**Dataset entries**:

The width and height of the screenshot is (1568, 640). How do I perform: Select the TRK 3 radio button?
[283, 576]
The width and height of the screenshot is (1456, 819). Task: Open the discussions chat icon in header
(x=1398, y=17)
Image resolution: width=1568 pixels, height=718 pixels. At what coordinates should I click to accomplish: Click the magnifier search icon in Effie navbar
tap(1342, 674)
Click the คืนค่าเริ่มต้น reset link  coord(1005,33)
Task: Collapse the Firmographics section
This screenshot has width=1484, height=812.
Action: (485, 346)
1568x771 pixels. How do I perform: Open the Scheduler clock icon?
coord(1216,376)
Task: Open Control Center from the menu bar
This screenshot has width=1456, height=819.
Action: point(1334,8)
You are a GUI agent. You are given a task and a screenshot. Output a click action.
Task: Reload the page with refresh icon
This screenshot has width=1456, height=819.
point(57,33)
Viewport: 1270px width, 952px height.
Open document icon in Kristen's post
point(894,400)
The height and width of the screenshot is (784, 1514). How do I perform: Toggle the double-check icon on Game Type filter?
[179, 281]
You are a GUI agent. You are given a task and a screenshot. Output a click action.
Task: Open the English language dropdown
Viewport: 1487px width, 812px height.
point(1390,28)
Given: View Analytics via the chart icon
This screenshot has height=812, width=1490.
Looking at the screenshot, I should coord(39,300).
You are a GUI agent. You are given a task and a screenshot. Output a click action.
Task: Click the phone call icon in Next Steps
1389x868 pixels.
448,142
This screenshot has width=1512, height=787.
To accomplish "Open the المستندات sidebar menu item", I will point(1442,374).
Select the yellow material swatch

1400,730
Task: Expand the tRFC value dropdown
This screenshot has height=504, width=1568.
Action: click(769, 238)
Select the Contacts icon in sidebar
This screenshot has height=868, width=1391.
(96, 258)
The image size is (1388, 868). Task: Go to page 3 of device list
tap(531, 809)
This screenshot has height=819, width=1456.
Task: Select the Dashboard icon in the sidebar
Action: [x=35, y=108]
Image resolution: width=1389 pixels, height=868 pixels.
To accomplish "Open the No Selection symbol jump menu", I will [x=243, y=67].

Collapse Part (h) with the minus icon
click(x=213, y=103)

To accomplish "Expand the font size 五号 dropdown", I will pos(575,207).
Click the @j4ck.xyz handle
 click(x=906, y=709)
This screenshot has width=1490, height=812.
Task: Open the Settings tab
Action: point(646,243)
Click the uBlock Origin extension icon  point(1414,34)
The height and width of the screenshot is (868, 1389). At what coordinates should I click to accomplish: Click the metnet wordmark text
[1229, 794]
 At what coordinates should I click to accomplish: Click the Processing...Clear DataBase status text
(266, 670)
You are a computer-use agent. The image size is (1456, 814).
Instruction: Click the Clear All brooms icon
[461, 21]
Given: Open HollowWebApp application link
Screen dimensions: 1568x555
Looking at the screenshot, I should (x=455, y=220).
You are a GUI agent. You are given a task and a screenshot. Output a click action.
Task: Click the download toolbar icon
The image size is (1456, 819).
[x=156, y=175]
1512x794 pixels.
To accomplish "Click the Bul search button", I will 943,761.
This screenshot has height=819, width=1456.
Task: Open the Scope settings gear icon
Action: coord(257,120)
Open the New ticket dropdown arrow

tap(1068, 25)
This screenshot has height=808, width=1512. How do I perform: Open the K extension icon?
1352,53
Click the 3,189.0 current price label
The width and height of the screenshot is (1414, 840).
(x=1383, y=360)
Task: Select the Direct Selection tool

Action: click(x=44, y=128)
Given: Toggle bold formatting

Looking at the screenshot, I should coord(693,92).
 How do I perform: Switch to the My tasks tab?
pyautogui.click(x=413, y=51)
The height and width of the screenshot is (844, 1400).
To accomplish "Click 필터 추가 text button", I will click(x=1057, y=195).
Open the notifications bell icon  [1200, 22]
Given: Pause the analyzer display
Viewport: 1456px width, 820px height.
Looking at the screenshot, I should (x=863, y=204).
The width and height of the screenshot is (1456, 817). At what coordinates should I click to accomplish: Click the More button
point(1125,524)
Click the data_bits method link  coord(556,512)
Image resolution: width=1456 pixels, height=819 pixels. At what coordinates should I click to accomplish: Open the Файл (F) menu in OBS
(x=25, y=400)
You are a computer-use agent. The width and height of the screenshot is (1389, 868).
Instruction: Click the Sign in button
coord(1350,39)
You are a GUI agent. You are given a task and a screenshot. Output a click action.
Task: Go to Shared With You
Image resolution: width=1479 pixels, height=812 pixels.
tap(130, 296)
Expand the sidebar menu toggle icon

**Work required**: I'd like the lines above from the one with "Image resolution: width=1568" up to and including the one with "Given: View Analytics via the chart icon" copied exactly, with no other lines.

**Expected answer**:
Image resolution: width=1568 pixels, height=718 pixels. At what coordinates should I click to accomplish: Click the magnifier search icon in Effie navbar
tap(1342, 674)
Click the คืนค่าเริ่มต้น reset link  coord(1005,33)
Task: Collapse the Firmographics section
This screenshot has width=1484, height=812.
Action: (485, 346)
1568x771 pixels. How do I perform: Open the Scheduler clock icon?
coord(1216,376)
Task: Open Control Center from the menu bar
This screenshot has width=1456, height=819.
Action: point(1334,8)
You are a GUI agent. You are given a task and a screenshot. Output a click action.
Task: Reload the page with refresh icon
This screenshot has width=1456, height=819.
point(57,33)
Viewport: 1270px width, 952px height.
Open document icon in Kristen's post
point(894,400)
The height and width of the screenshot is (784, 1514). How do I perform: Toggle the double-check icon on Game Type filter?
[179, 281]
You are a GUI agent. You are given a task and a screenshot. Output a click action.
Task: Open the English language dropdown
Viewport: 1487px width, 812px height.
point(1390,28)
Given: View Analytics via the chart icon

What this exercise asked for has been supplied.